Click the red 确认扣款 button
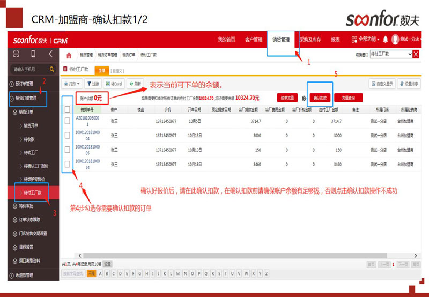429x297 pixels. click(320, 98)
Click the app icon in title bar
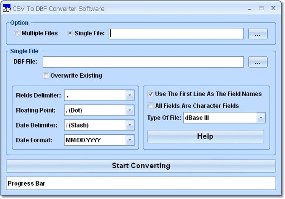Screen dimensions: 285x199 (7, 8)
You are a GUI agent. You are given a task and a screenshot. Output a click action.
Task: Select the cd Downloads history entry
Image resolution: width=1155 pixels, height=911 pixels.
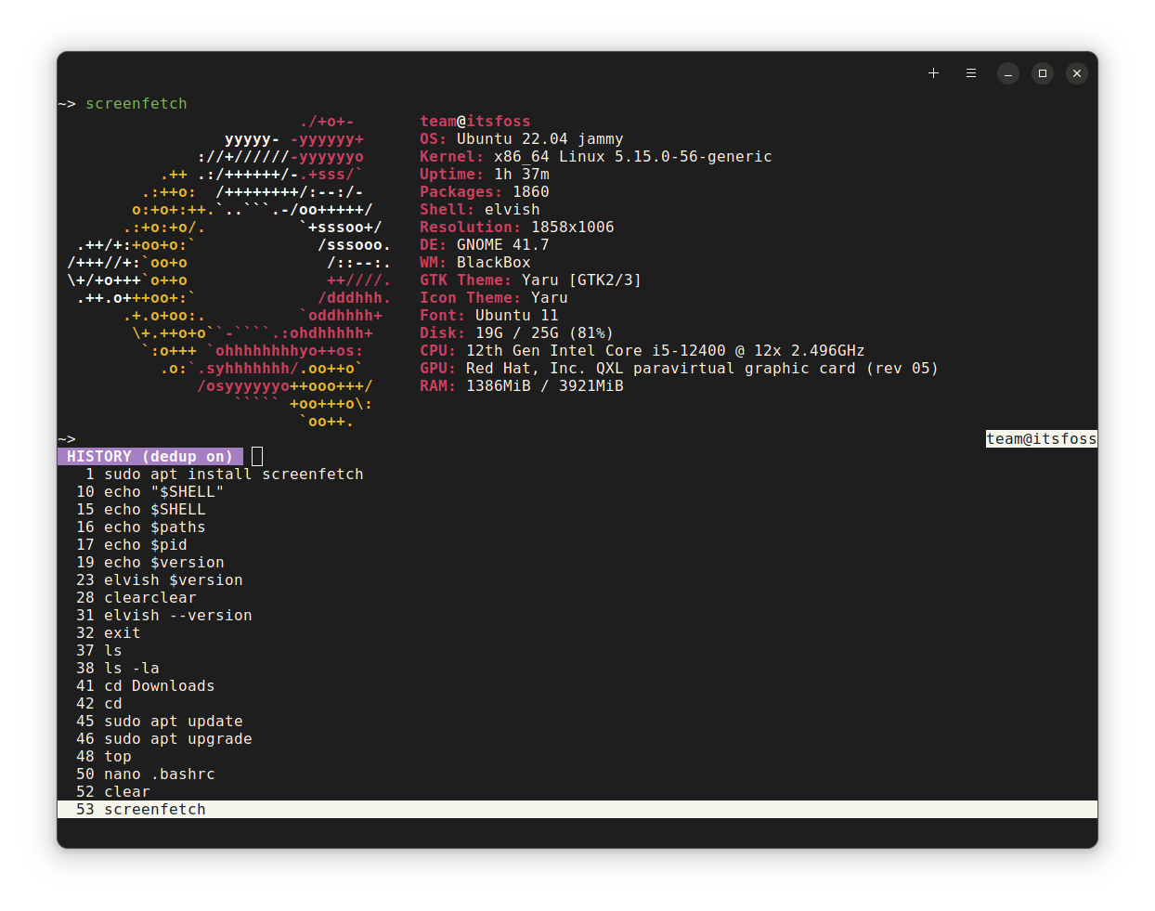[x=159, y=685]
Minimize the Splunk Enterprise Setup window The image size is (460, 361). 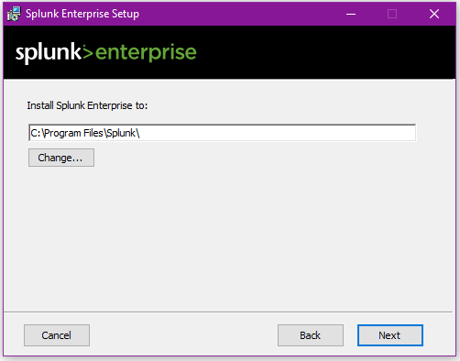(351, 14)
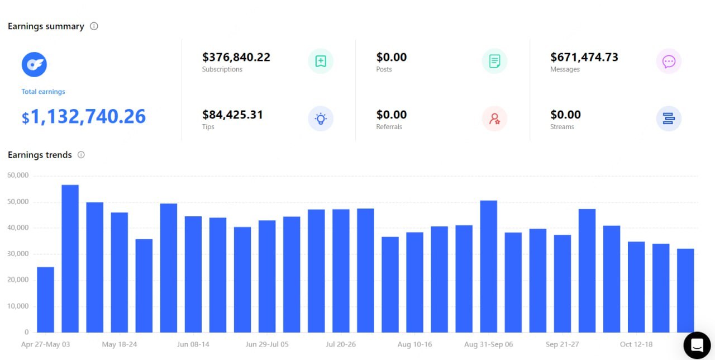Open the live chat bubble icon
Screen dimensions: 715x360
(697, 345)
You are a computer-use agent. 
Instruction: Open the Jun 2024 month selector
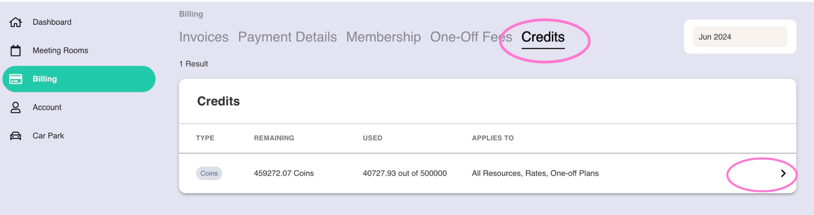pos(739,37)
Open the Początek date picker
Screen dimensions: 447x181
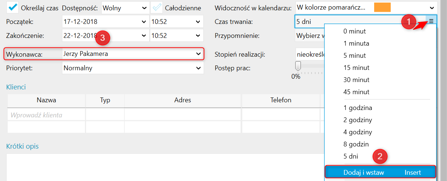tap(143, 22)
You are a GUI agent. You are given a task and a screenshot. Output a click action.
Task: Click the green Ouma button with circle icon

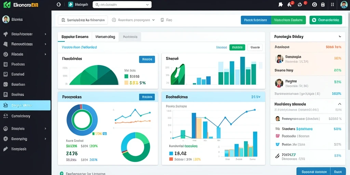[326, 20]
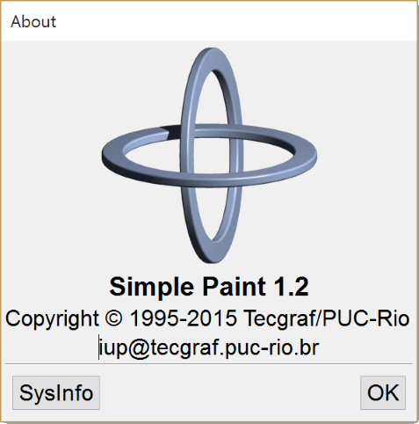
Task: Click the word "Paint" in the heading
Action: [234, 287]
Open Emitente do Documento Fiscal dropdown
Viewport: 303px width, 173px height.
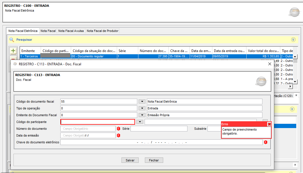142,115
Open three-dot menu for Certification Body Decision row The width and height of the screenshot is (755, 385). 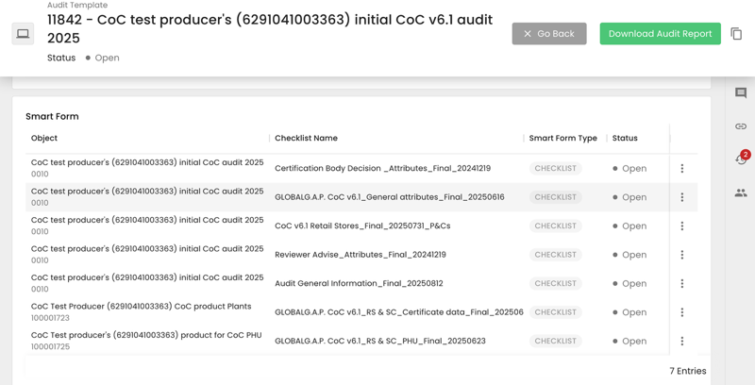click(x=682, y=169)
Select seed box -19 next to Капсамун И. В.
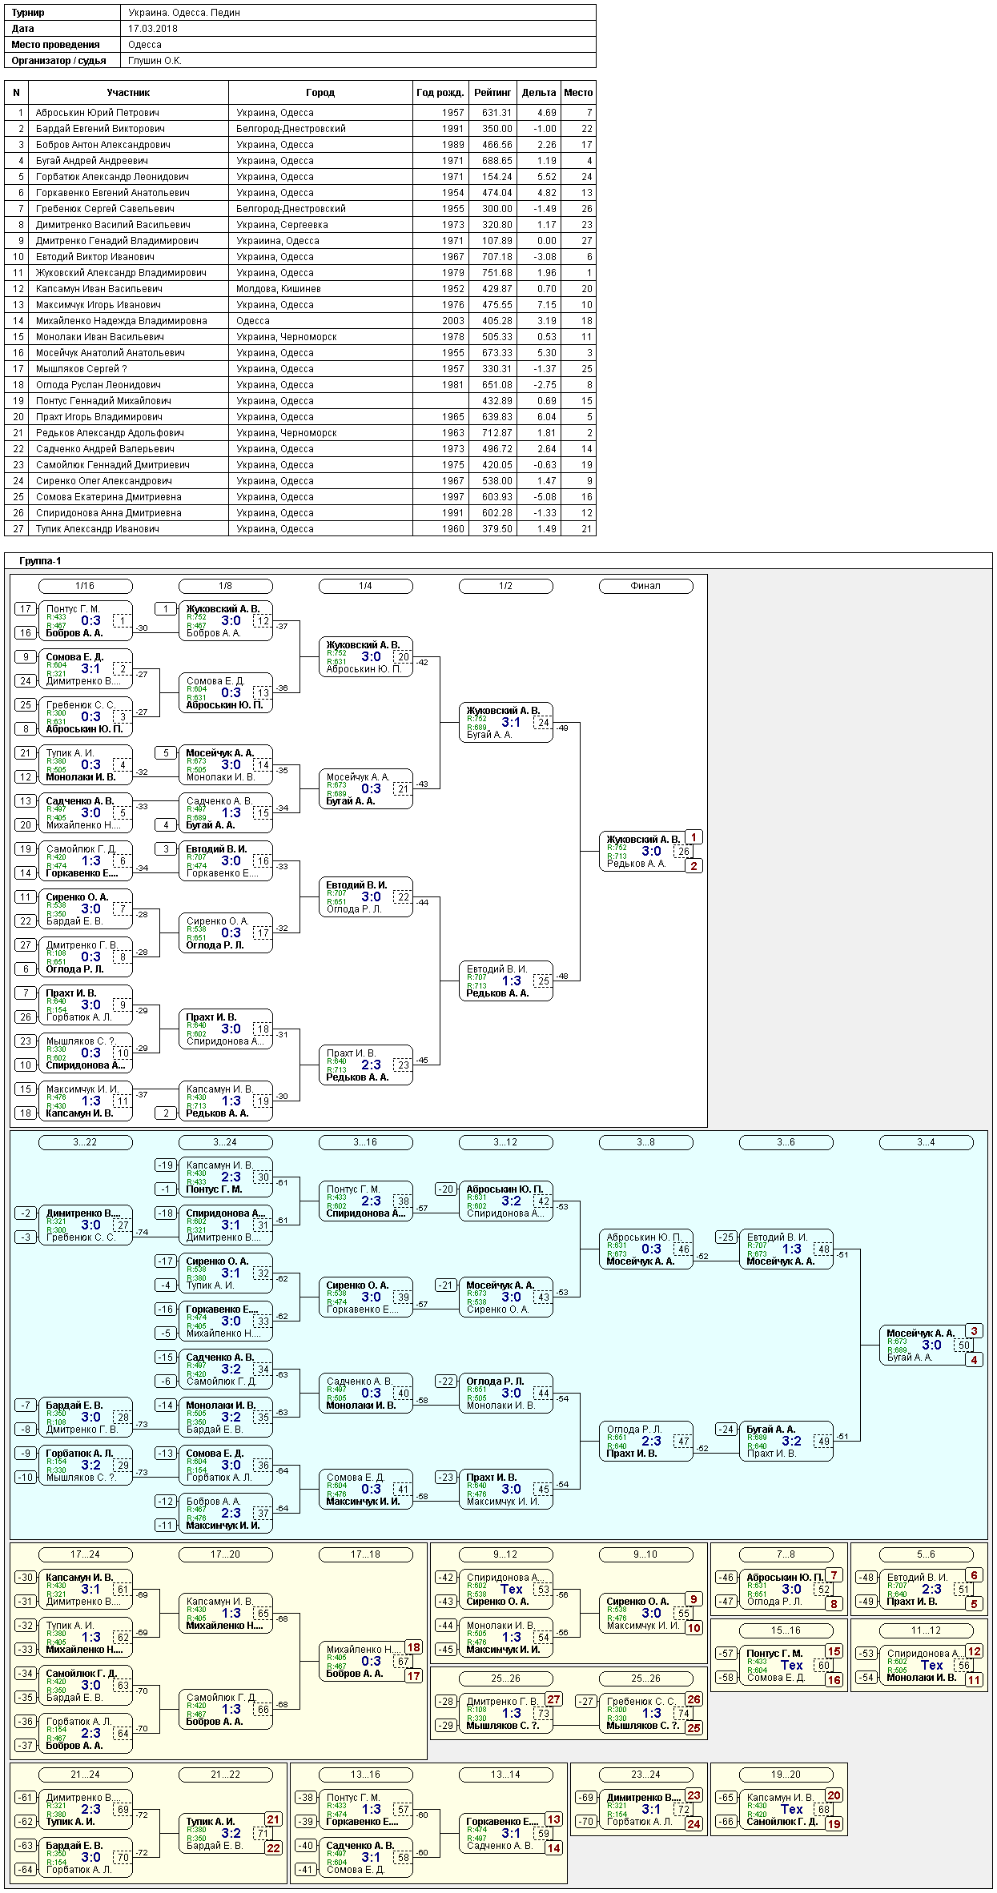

**WORK REQUEST**
Range to copy from the listing above: the line containing "Click the app icon in title bar" down to the line containing "Task: Select the cd Downloads history entry", both included. Reproduce it exactly, minus the pictures, and add nothing.

**ANSWER TO THIS TASK**
Click the app icon in title bar
Screen dimensions: 285x199 (7, 8)
You are a GUI agent. You are given a task and a screenshot. Output a click action.
Task: Select the cd Downloads history entry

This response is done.